I had the opportunity to see The Tin Drum on the big screen this month as part of the screenings of the new director's cut that Criterion just put out. Although I am very happy I went, I didn't love the film as much as I hoped it would. Though I haven't read the book, my suspicions are that The Tin Drum is a good example of the difficulties that come with adapting books for the big screen. The  story is obviously meant as satire and allegory, but what reads as lyrical on the page must be rendered literal on screen. The film then has been drained of much of the humor that would make it more appealing and believable, and the end result is a very strange film indeed.

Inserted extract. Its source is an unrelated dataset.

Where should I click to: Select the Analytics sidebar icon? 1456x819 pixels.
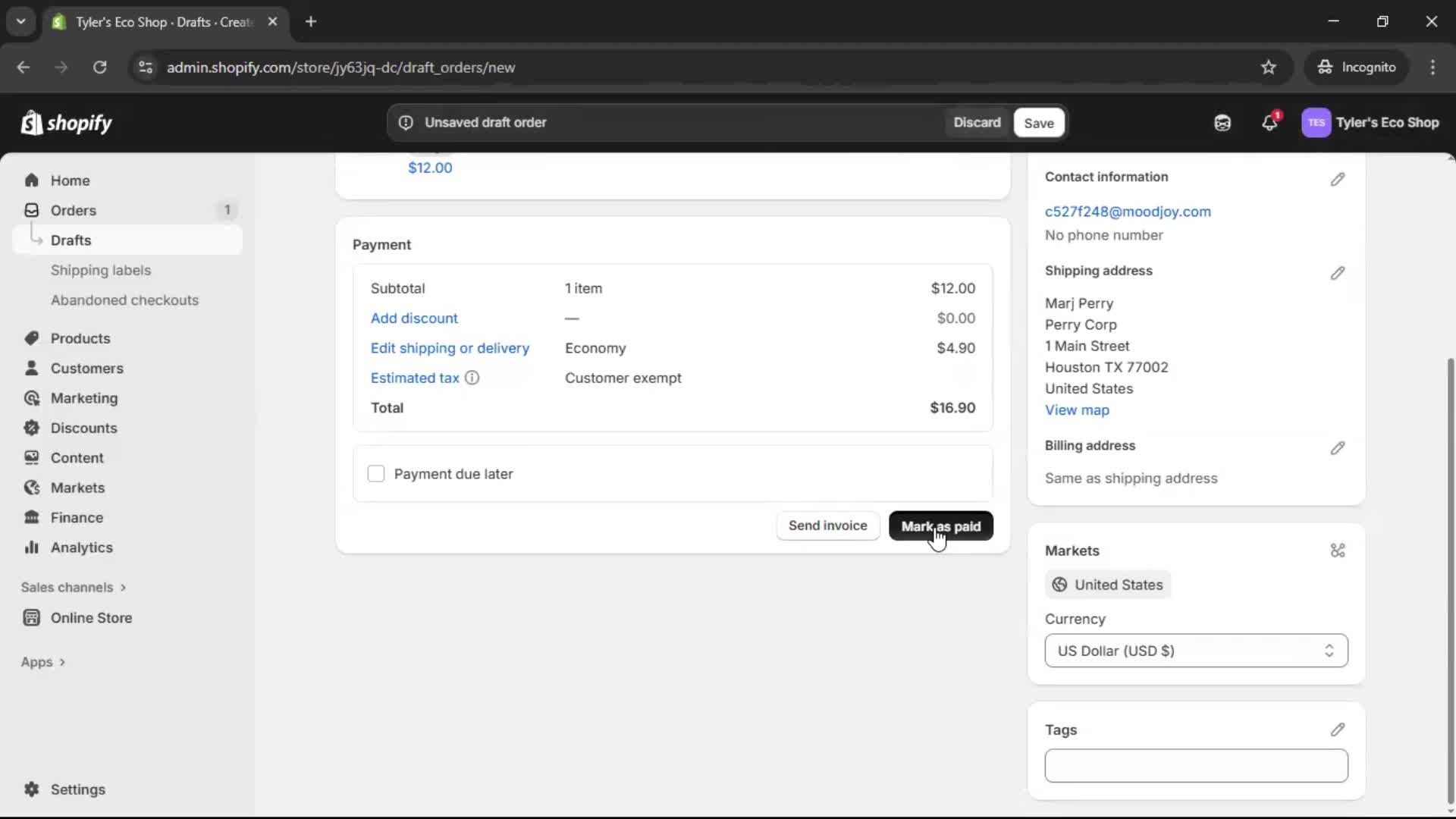pyautogui.click(x=32, y=548)
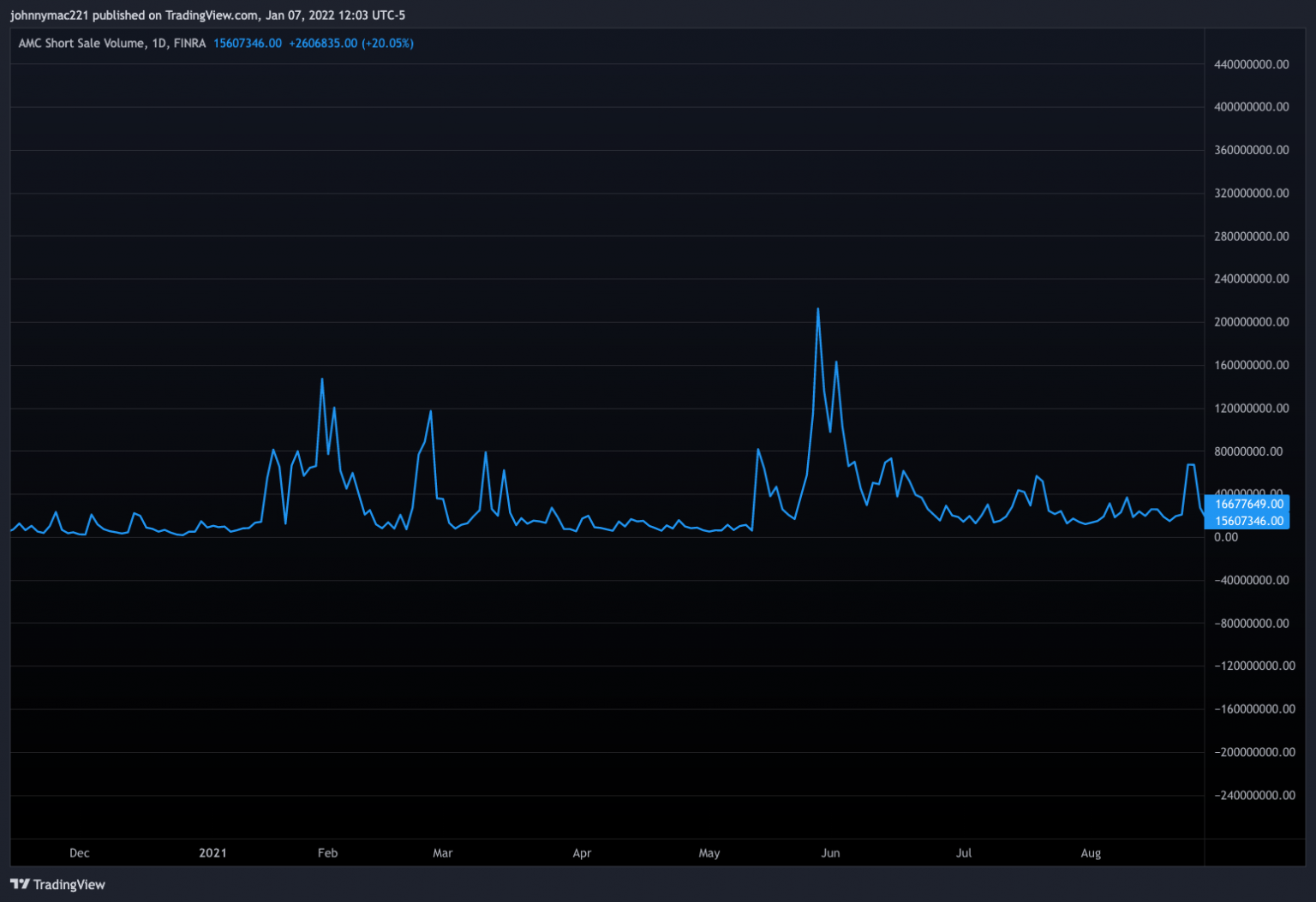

I haven't been especially taken with the other Schlondorff films in the Collection. Young Torless was disturbing and worthwhile - and I liked it much more than Coup de Grace - but I wasn't especially moved by it and it didn't stay with me especially long. The Lost Honor of Katharina Blum is a masterpiece, but it was co-directed by another significant voice in German cinema, Margarethe von Trotta. The Tin Drum, then, is Schlondorff's true stand-out, the film for which he will be remembered. And it's certainly big in scope, stretching over a number of years and even generations, told from the perspective of a boy who chooses not to age and lives through World War II as an eternal toddler. The film is strongly sexual, especially with the scenes that have been added into this edition which involve Rasputin and an orgy. But this sexuality's ties to its historical and political commentary seems muted without the novel's prose to ostensibly guide the way.

The film has fleeting moments of real impressive cinema - and despite its long running time, I was never bored - but I just ultimately don't think it comes together as a clear and compelling fable. I had a lot of high hopes for this one, but it was a bit of a letdown.